La prochaine phase du projet Ocean Cleanup, nommée précisément « The neXt Phase », a été inaugurée lors d’un événement massif mettant en vedette son alma mater, le très jeune et toujours surprenant Boyan Slat.
Nul doute que le projet de ce jeune ingénieur est tout sauf un fantasme. Son impulsion et le soutien dont elle bénéficie, tant en termes de ressources humaines, matérielles qu’économiques, nous obligent à la prendre au sérieux.
Cependant, son objectif représente un grand défi qui peut difficilement être considéré comme réalisable. Beaucoup doutent de son efficacité, même s’il prouve beaucoup de choses.
La prochaine étape, annoncée en grande pompe « The neXt Phase », laisse derrière elle la phase expérimentale pour se lancer dans la grande aventure du nettoyage des océans à grande échelle.
Dans ce cas, donner du temps au temps est essentiel pour répondre à cette question. Dans quelques années, nous saurons si nous sommes face à une tentative ratée ou à une invention historique qui constituera véritablement la solution technique définitive au drame des déchets plastiques océaniques.
Comme le dit souvent Slat lui-même, au lieu d’attendre que les gens arrêtent de jeter des détritus ou que le plastique soit remplacé par d’autres matériaux moins polluants, nous devons nous efforcer d’apporter des réponses. « Nous devons profiter du fait que les humains sont très doués pour inventer des solutions techniques à nos problèmes. C’est précisément ce que nous faisons. » Pourquoi pas, peut-être sommes-nous face à l’un des héros de notre temps ?
Un gratte-ciel sous-marin
La solution suivante vient de Sung Jin Cho, un Sud-Coréen qui s’appuie sur un gigantesque aspirateur conçu pour ramasser les déchets de la mer et les recycler. Son invention futuriste s’appelle « Seawer » et a la forme d’un gratte-ciel sous-marin.

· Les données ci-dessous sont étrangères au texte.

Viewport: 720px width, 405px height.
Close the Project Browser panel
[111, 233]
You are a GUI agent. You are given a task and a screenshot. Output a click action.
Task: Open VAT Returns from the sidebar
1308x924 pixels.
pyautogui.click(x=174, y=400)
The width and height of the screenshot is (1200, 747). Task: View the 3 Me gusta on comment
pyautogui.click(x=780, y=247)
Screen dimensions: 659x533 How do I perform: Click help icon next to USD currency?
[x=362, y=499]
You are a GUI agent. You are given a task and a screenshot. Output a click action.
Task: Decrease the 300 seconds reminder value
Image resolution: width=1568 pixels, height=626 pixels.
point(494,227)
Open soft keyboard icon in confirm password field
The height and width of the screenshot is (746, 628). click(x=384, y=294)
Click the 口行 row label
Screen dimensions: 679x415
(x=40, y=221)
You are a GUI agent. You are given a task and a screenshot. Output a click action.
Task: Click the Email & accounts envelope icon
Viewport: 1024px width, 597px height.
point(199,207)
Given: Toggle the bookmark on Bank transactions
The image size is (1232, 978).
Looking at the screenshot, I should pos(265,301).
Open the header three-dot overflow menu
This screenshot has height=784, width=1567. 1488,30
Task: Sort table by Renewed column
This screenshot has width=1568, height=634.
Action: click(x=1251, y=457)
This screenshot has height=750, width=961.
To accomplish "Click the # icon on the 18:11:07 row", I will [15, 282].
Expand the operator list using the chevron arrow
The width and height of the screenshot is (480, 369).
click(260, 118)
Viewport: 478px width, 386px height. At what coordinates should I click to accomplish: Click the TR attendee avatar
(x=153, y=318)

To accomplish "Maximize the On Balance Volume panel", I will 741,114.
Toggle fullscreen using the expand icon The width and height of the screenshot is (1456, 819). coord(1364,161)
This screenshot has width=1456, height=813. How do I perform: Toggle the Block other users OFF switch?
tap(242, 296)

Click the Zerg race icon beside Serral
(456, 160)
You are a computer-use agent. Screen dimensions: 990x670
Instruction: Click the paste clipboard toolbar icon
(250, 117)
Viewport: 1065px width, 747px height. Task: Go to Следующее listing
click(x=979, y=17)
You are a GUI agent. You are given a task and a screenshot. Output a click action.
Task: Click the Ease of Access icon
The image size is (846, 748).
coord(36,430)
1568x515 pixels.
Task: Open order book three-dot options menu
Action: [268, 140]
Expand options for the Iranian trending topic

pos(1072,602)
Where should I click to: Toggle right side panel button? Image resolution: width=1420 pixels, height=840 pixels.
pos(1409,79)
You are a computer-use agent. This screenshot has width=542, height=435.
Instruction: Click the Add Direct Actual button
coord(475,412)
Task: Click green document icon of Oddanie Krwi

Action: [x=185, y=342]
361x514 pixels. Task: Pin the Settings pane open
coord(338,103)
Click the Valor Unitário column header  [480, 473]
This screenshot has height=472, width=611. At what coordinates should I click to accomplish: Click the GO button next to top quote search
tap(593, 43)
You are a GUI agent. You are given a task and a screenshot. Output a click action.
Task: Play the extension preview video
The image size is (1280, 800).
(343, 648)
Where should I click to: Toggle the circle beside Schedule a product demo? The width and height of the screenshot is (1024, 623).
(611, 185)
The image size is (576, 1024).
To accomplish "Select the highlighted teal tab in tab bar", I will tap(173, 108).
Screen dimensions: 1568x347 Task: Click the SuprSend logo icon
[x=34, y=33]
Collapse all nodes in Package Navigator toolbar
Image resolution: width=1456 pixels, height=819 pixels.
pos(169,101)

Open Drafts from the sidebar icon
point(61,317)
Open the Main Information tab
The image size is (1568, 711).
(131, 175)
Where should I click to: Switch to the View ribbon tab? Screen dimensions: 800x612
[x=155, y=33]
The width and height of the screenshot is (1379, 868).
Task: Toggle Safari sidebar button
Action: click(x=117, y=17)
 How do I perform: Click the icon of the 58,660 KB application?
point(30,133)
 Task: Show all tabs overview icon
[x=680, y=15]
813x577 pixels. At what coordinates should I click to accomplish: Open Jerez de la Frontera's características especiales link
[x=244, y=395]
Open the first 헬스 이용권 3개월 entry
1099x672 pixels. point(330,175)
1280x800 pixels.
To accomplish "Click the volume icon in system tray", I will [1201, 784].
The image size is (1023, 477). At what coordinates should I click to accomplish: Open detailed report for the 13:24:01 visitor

Leur idée est de le placer là où se trouvent ces grandes concentrations de plastiques. Bien que son projet soit conceptuel, pour l’instant, l’idée lui a valu une mention honorable au prestigieux concours de design eVolo Skyscraper Competition.
Des bactéries qui dévorent le plastique
Des scientifiques japonais ont découvert une bactérie (Ideonella sakaiensis 201-F6) dont l’alimentation est idéale pour effacer le plastique des mers. Celui-ci démontre un bon appétit pour manger le plastique le plus courant (PET ou polyéthylène téréphtalate), uniquement celui utilisé dans les bouteilles d’eau jetables et d’autres produits tels que les vêtements, les barquettes alimentaires ou les emballages.
La découverte a été publiée dans Science et, comme elle est détaillée, elle pourrait contribuer à réduire les déchets, qui dans ce type de plastique dépassent les 50 millions de tonnes par an dans le monde. Avant cette découverte, on savait qu’un type rare de champignon pouvait faire de même.
Le nettoyage des océans
Selon une étude récente, la meilleure façon de nettoyer les plastiques des océans est de placer des collecteurs près des côtes. De cette façon, nous évitons que d’éventuels systèmes d’absorption tels que ceux mentionnés ne nuisent à la vie marine.
Le projet Ocean Cleanup prévoit de mettre en œuvre cette proposition du Dr Erik van Sebille et de Peter Sherman, étudiant de premier cycle en physique à l’Imperial College de Londres. Leur étude, publiée dans Environmental Research Letters, localise les meilleurs points pour localiser les collecteurs.
Poubelle
Retirer le plastique de la mer dans des seaux peut sembler une plaisanterie, et en fait cette curieuse poubelle pour nettoyer la mer n’a pas été inventée pour fonctionner à grande échelle. Cependant, dans sa modestie, le Seabin peut être très efficace, une poubelle qui flotte et absorbe les déchets trouvés à la surface de la mer. Une fois à l’intérieur, elles sont filtrées et une pompe renvoie l’eau propre à la mer.
Les parents de la créature, Andrew Turton et Peter Ceglinski, -surfeurs pour être plus précis-, ont inventé ce curieux dispositif dans le cadre du projet Seabin, et le premier test pilote sera réalisé au Real Club Náutico de Palma. Qui sait, peut-être que cube par cube cela fera une grande différence, même si, encore une fois, la prévention reste la meilleure option. Peut-être aussi le seul à notre portée.